Le prince de Ligne mourut, il y a trois jours; il étoit assez vieux; sa femme s'en retourne en Flandre. Il y en a huit qu'un fameux théatin, nommé le P. Vintimille, fut chassé; il étoit intrigant, à ce qu'on dit, des amis de feu don Juan, et ennemi déclaré de la reine mère; il eût fort souhaité d'être confesseur de la jeune reine; il ne lui auroit pas fait des scrupules de rien; il est ami de la connétable Colonne que je n'ai point encore vue, parce que je n'ai fait aucune visite: je les commencerai bientôt, et la verrai des premières. Elle ne sort point de son couvent: on croyoit qu'elle demeureroit chez la marquise de los Balbasès, sa belle-sœur; mais cela ne sera pas.

Le duc d'Ossone continue de ne pas aller à la cour.
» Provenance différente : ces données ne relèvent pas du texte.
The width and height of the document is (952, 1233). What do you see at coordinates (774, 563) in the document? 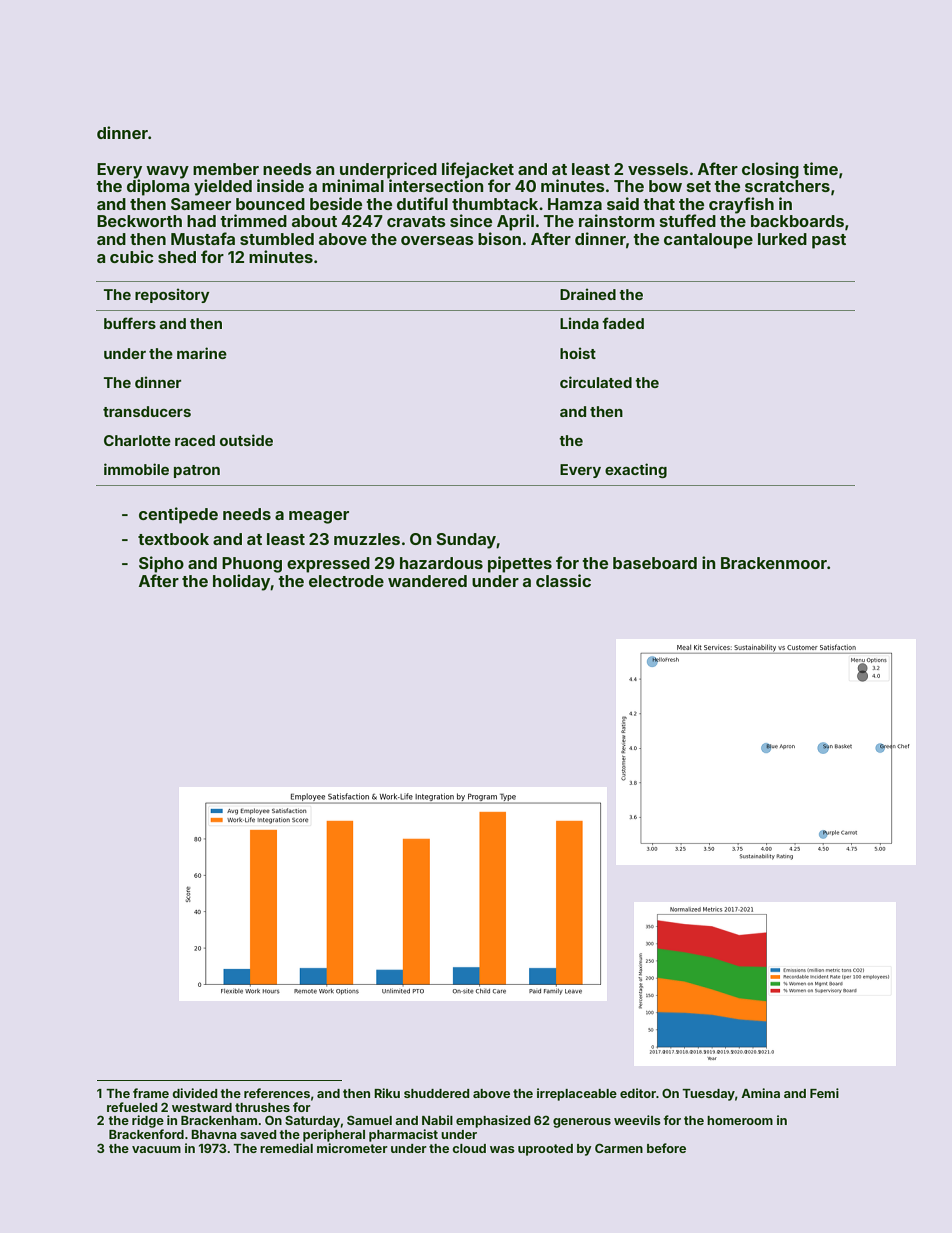
I see `Brackenmoor` at bounding box center [774, 563].
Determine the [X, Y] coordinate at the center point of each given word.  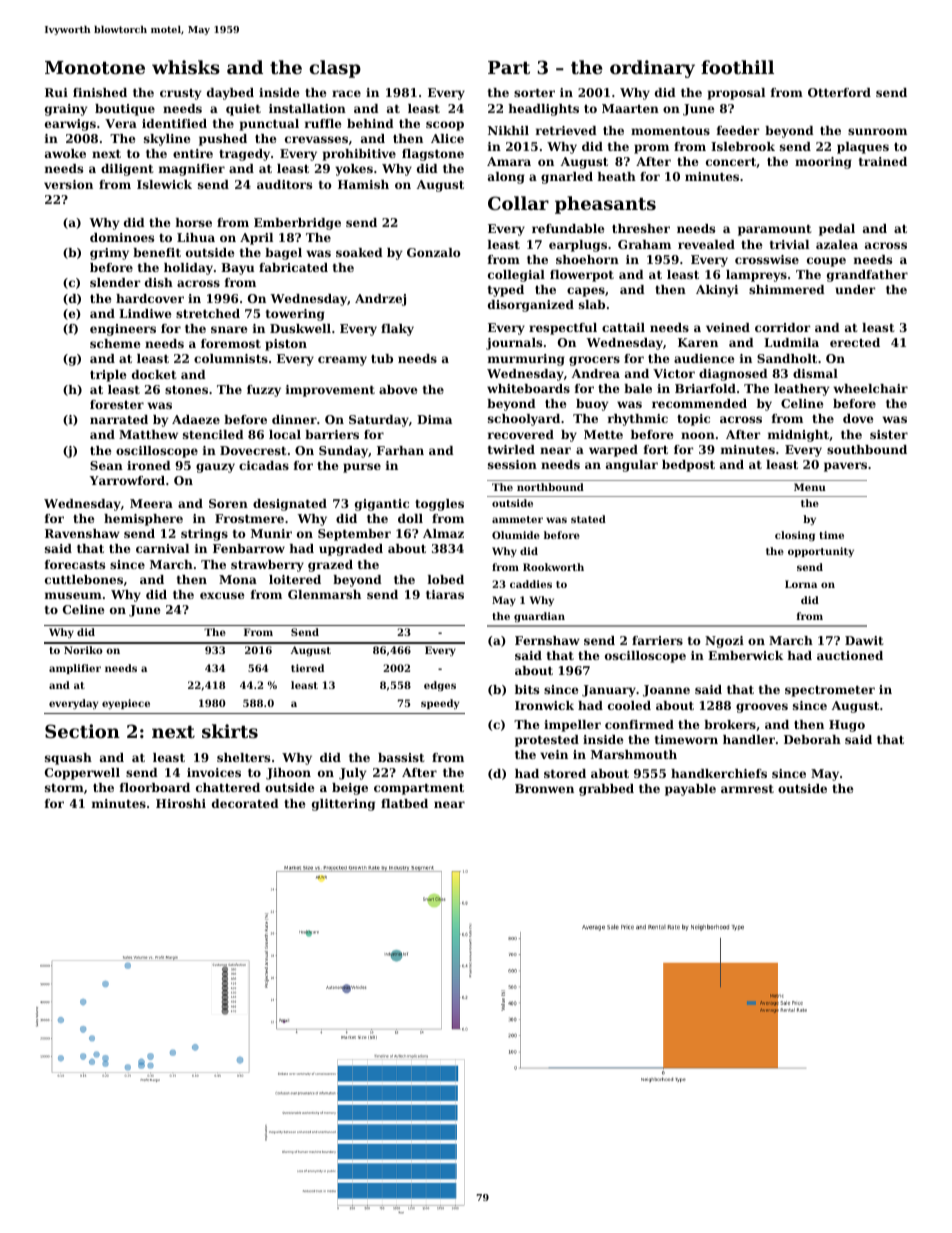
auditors [284, 184]
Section [82, 731]
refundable [568, 228]
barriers [332, 434]
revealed [706, 244]
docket [154, 374]
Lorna [801, 584]
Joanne [666, 691]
Il y a très-souvent, ce qu'on appelle des cérémonies de chapelle, dans l'église qui touche la maison où leurs majestés sont à présent; on voit la reine à travers les barreaux d'une tribune; elle est très-magnifiquement parée, aussi bien que toutes les dames: ce lieu d'oraison n'est pas moins chéri d'elles. La fête de Noël est solemnisée dans le palais par des parures extraordinaires, et la comédie sur les quatre heures. Sans beaucoup me divertir ici, je vous dirai, madame, qu'il n'y a lieu au monde où je voulusse être qu'en Espagne, tant que M. de Villars y sera, cela s'entend; voilà la pure vérité.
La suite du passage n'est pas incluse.